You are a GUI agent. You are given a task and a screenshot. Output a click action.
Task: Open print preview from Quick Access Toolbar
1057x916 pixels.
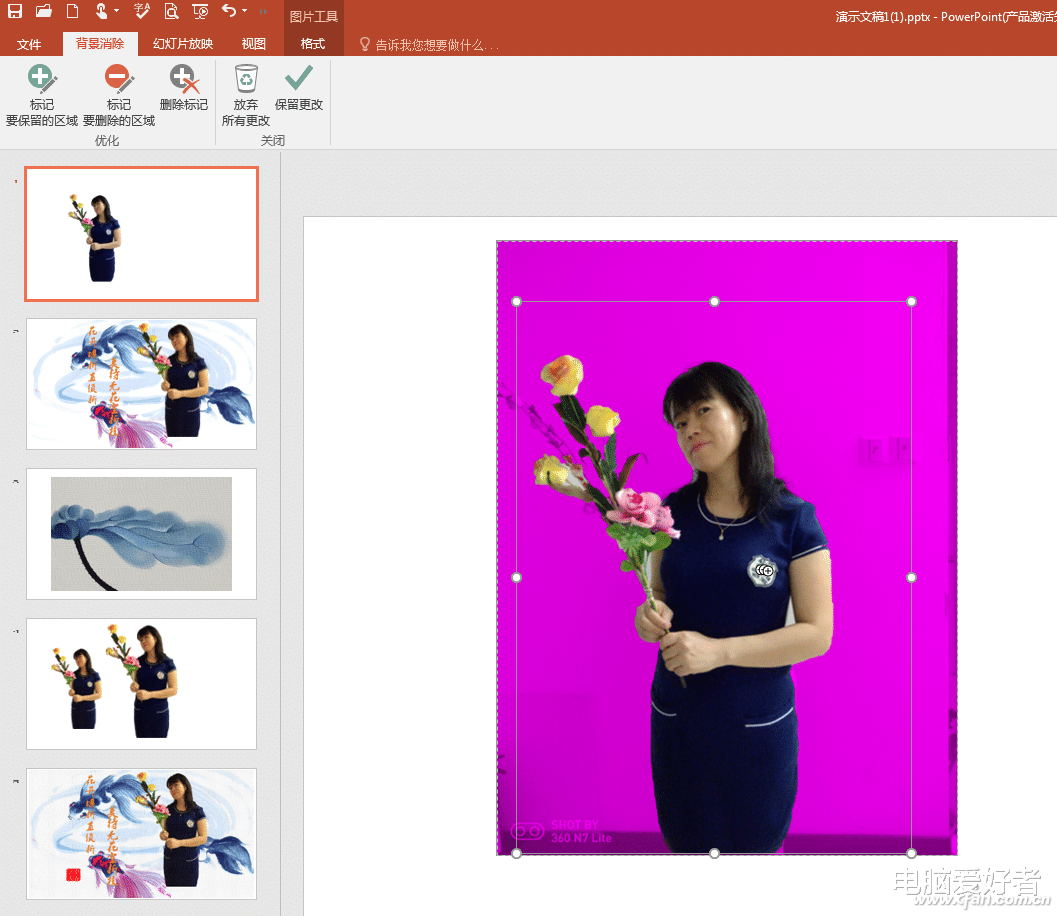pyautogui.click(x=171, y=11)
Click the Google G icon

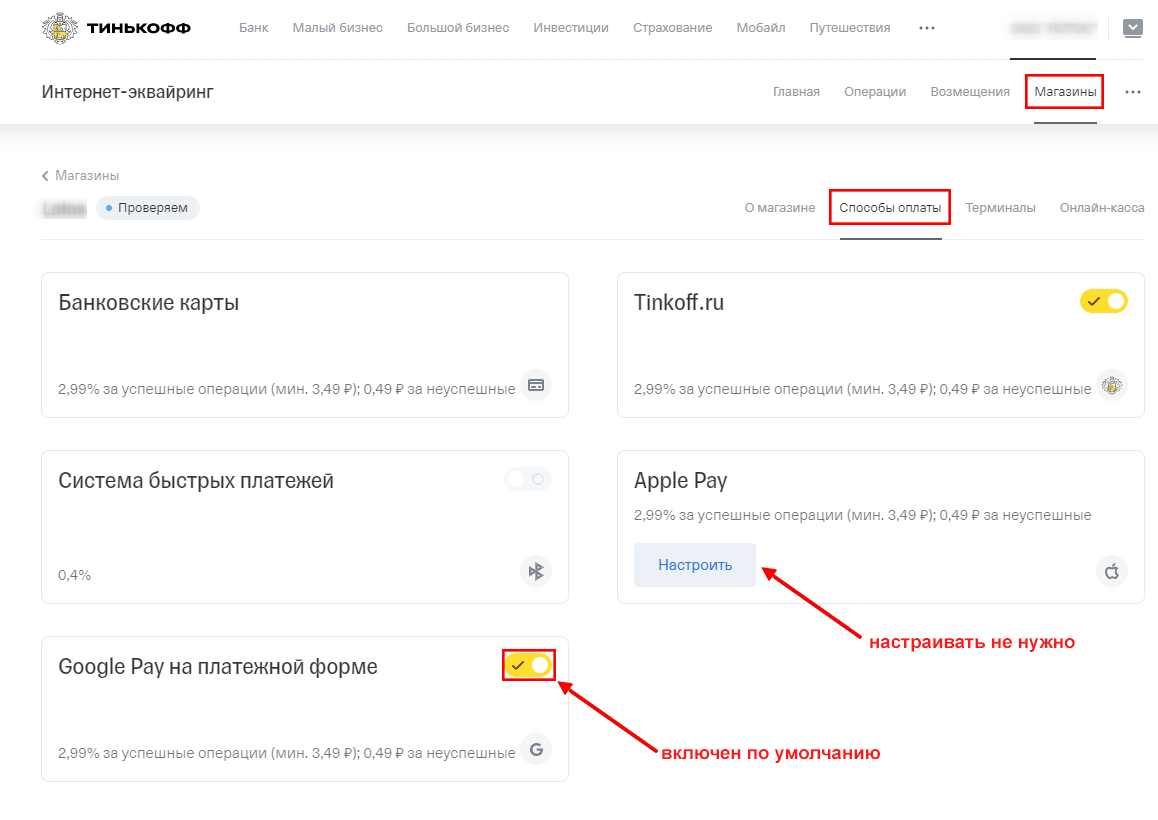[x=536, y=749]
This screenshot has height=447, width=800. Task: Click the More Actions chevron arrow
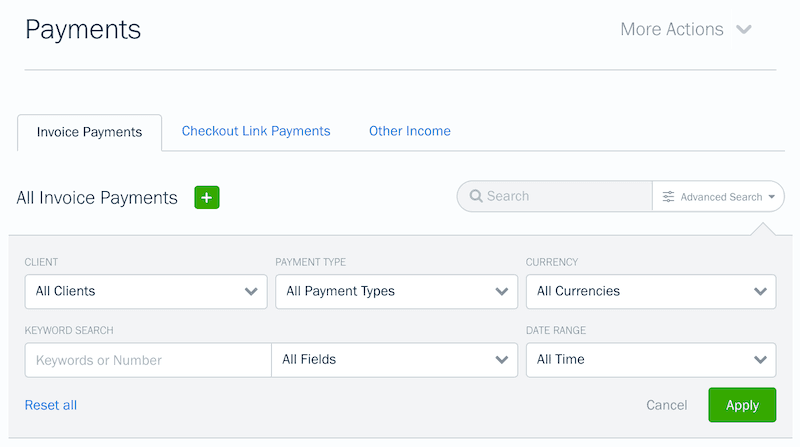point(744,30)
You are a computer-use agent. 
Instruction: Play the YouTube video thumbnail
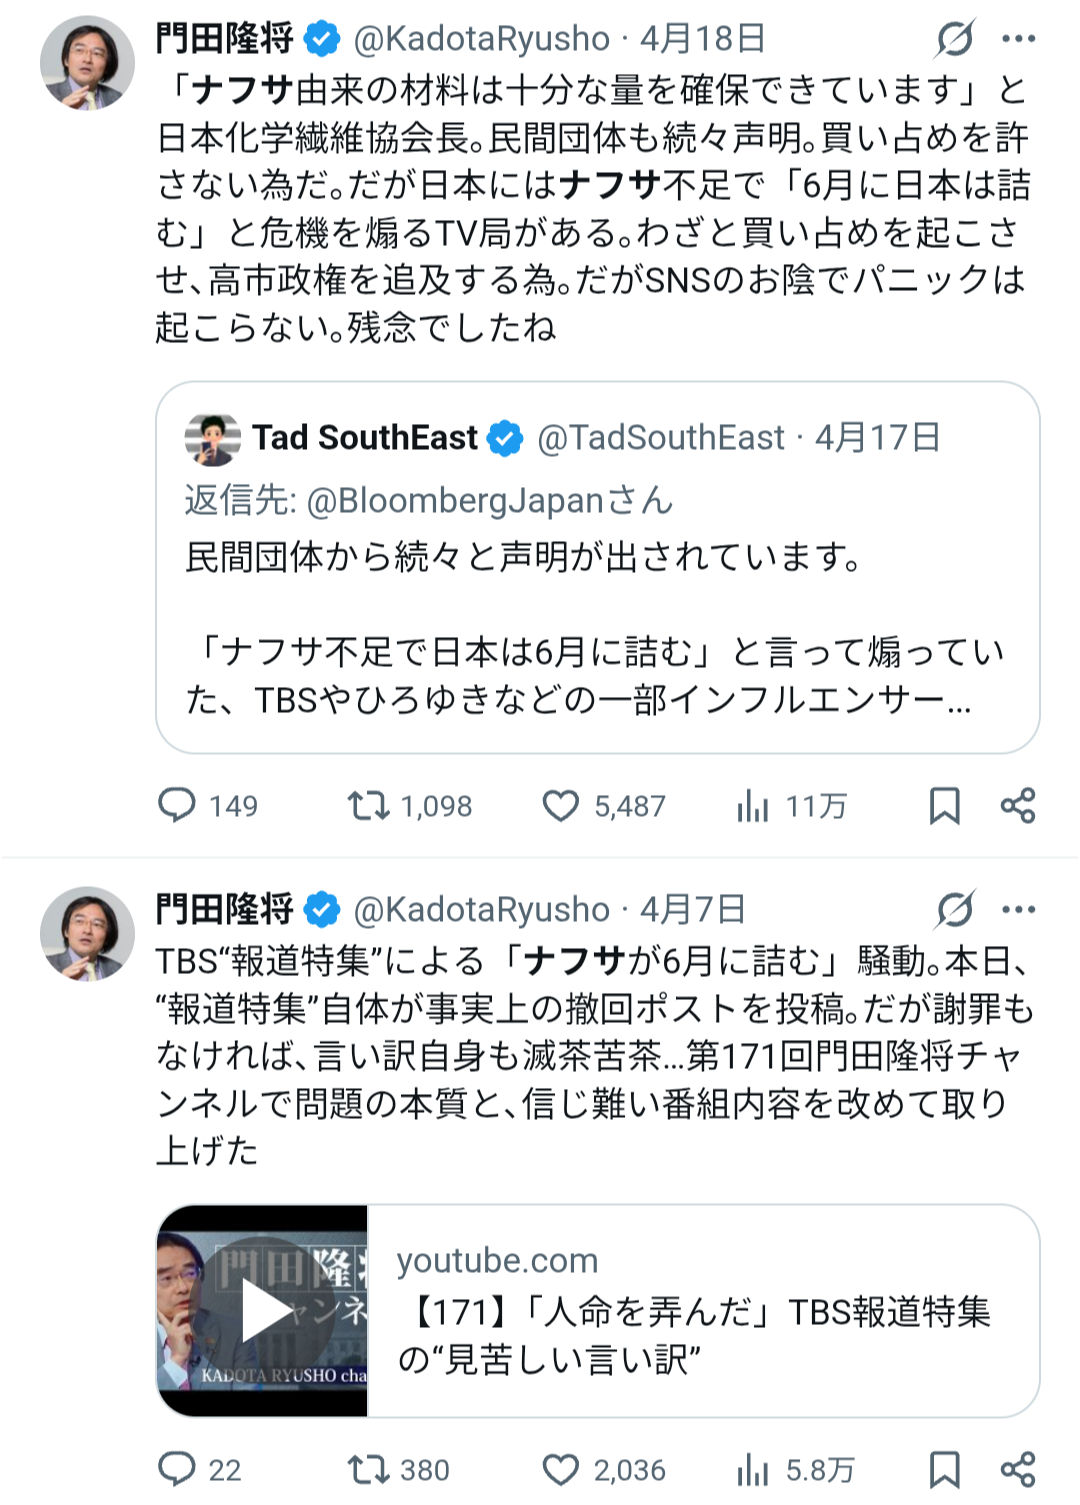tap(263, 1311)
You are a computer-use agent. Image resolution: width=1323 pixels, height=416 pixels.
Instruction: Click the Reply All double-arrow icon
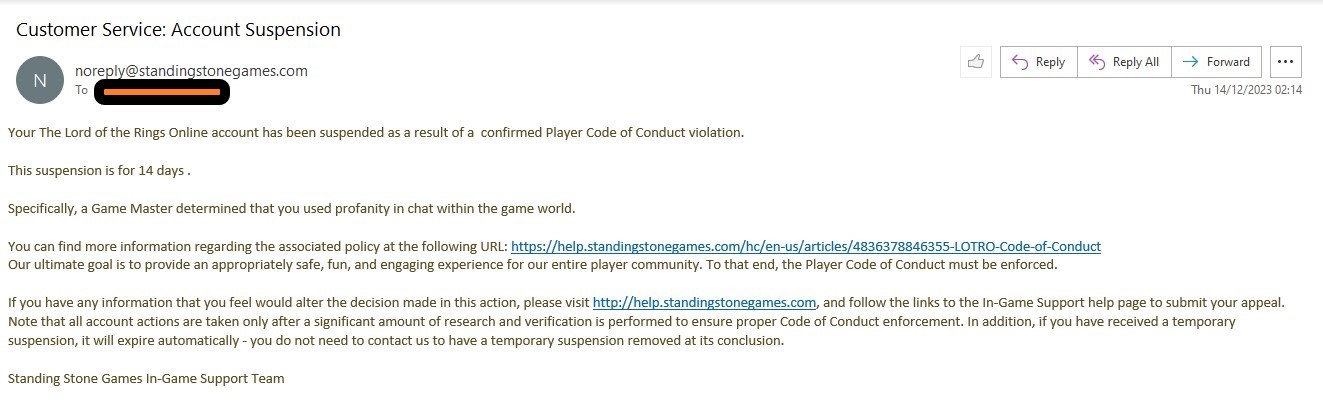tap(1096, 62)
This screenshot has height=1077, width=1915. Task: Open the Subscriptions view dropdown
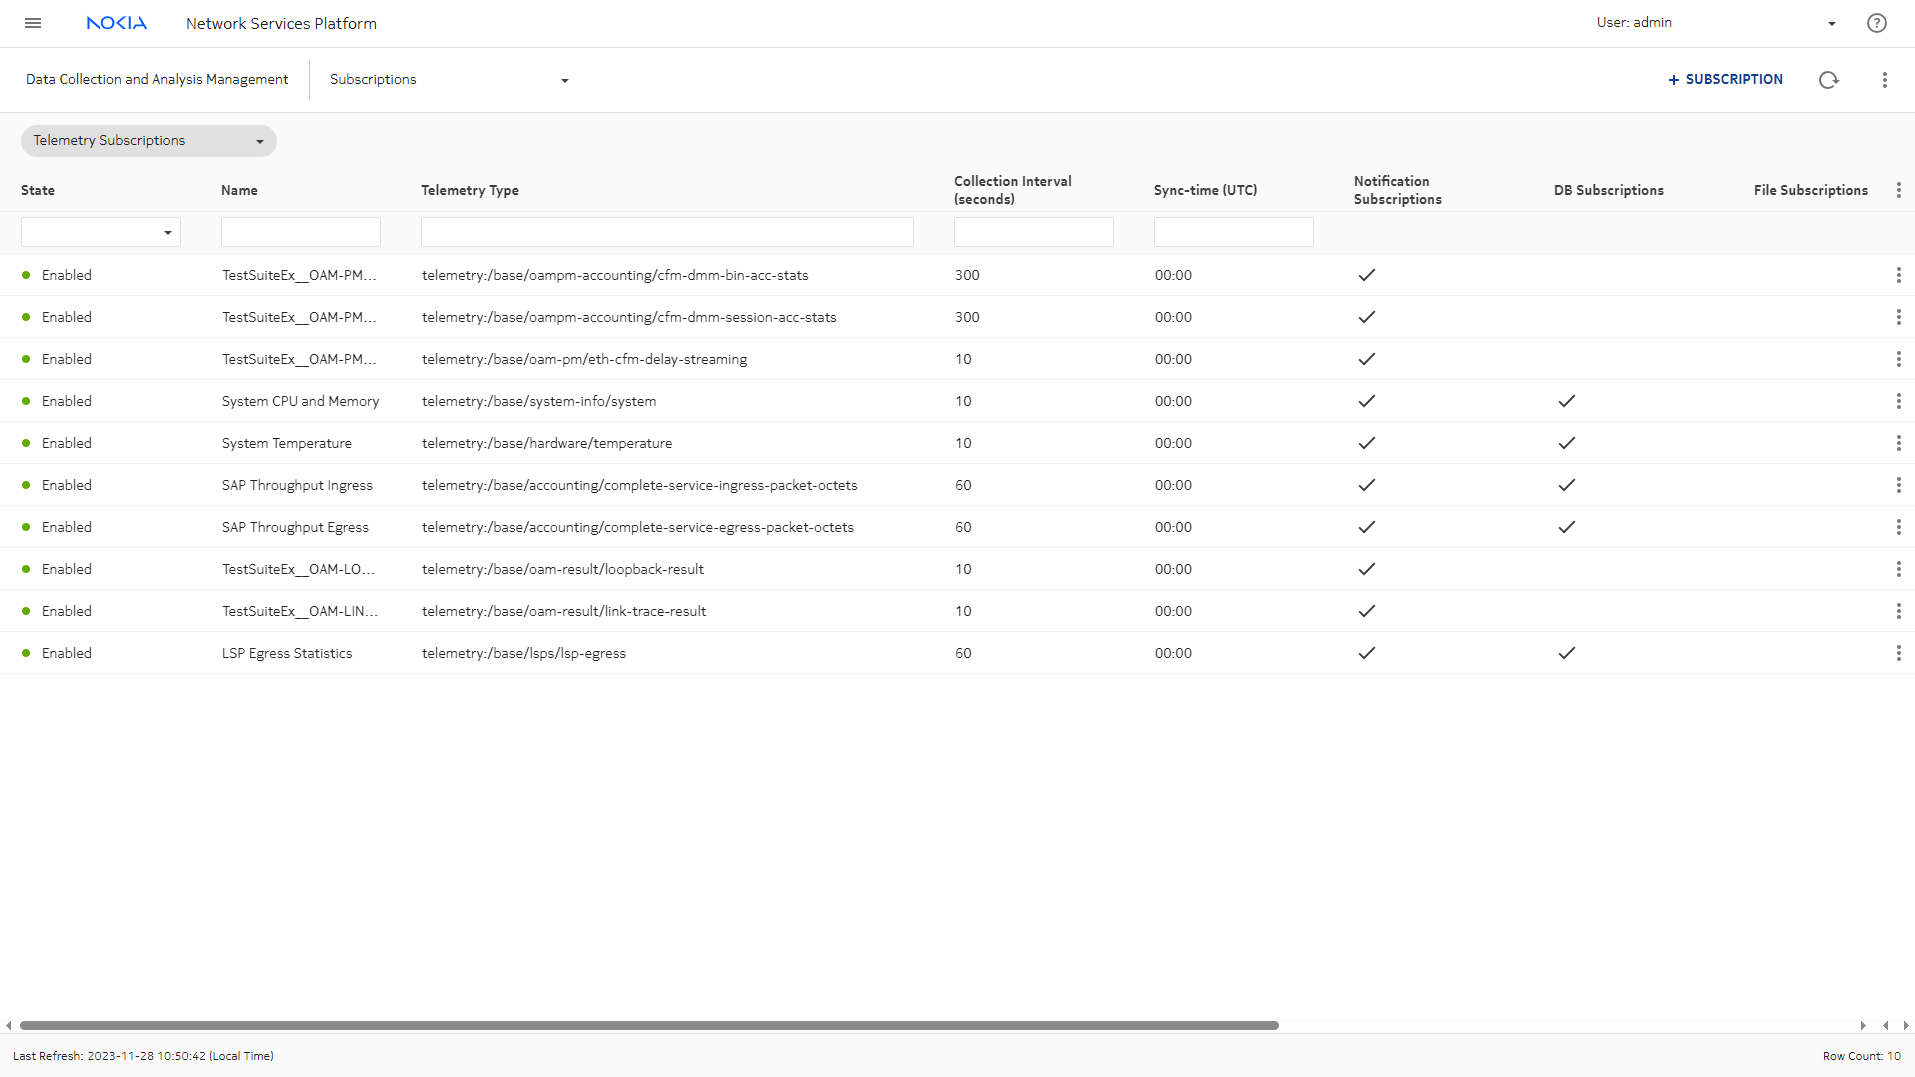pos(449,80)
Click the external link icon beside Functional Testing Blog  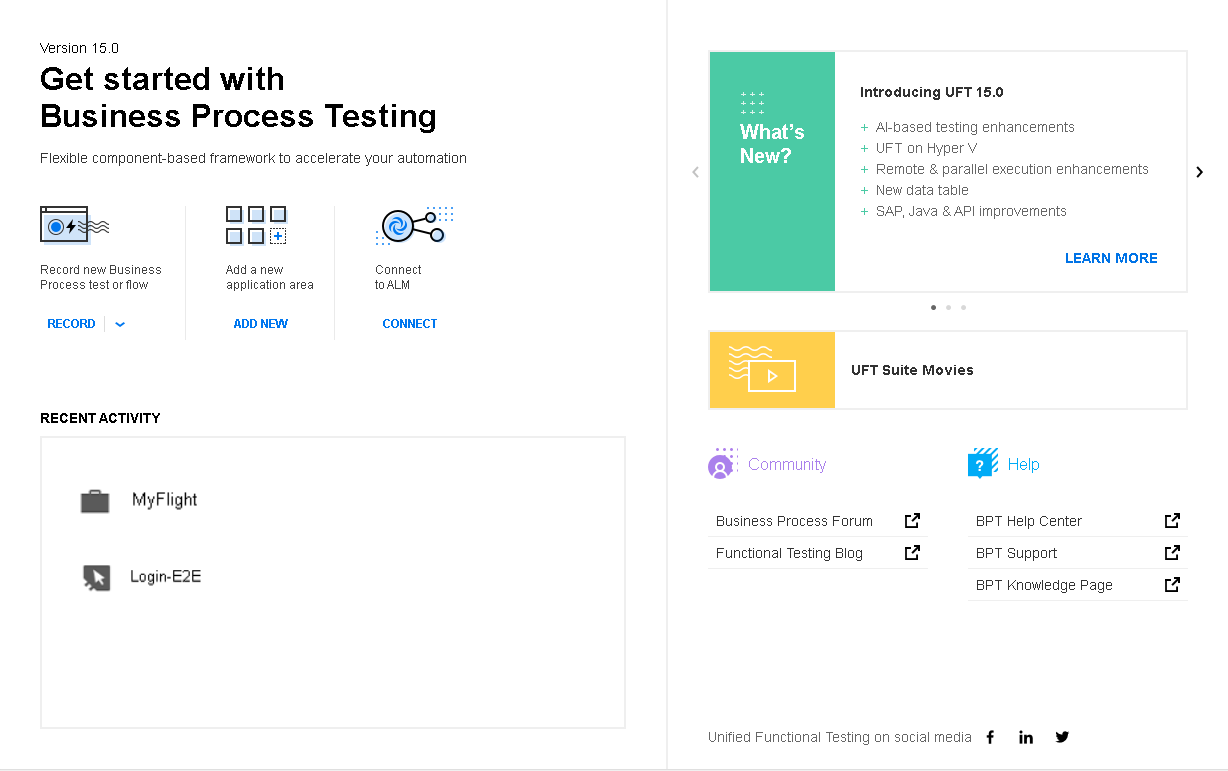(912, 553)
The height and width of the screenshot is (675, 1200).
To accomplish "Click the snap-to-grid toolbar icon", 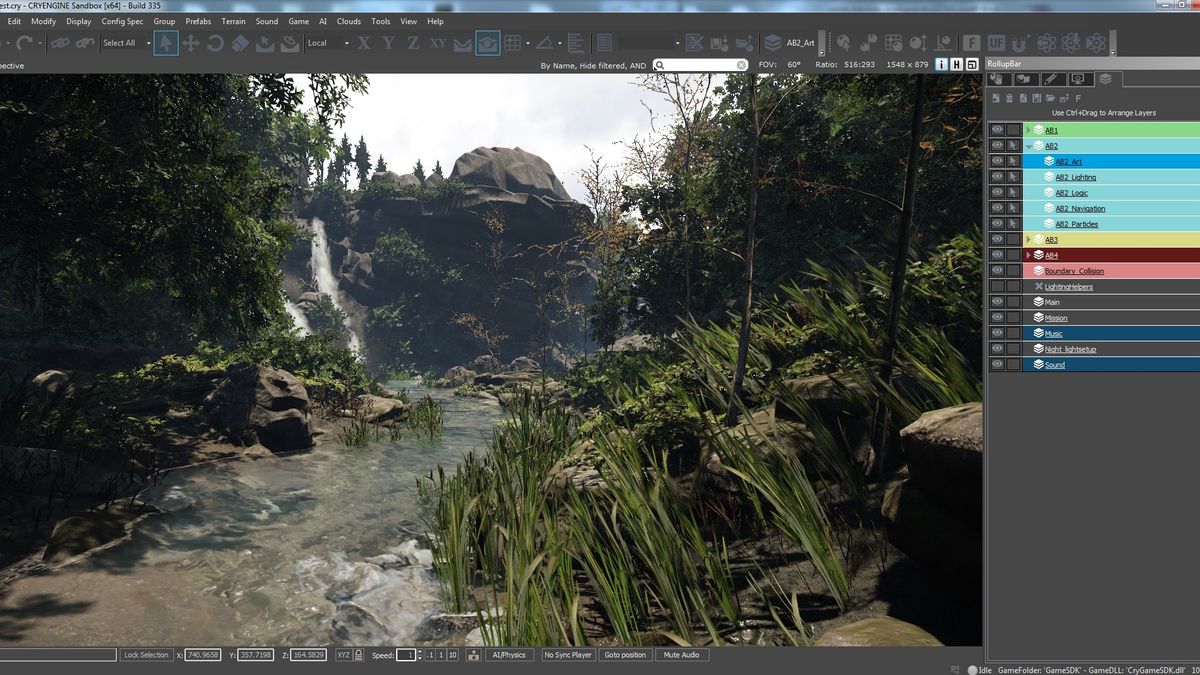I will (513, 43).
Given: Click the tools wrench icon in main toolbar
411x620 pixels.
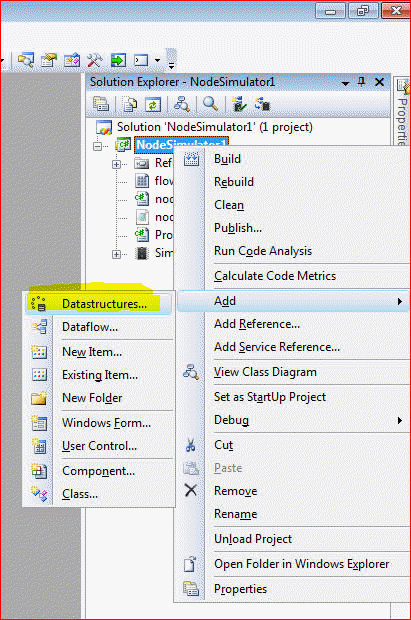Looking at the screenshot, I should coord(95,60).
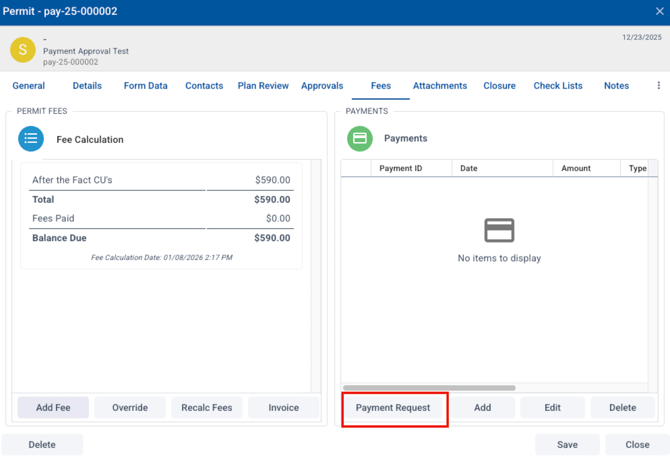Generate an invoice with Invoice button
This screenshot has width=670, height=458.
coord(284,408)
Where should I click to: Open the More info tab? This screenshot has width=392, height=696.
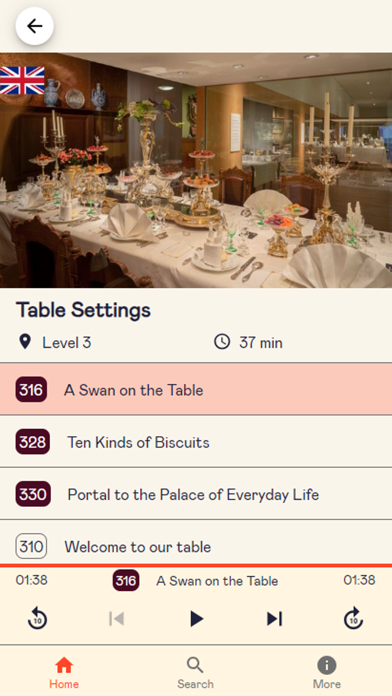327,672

________

▶ _What you are asked to do_
Look through the material above for the string "agent" and copy each line that has it.

▶ _Exercise result_
You are a GUI agent. You are given a task and a screenshot. Output a click action.
You are a computer-use agent. 
You are a computer-use agent. Image resolution: width=1323 pixels, height=416 pixels.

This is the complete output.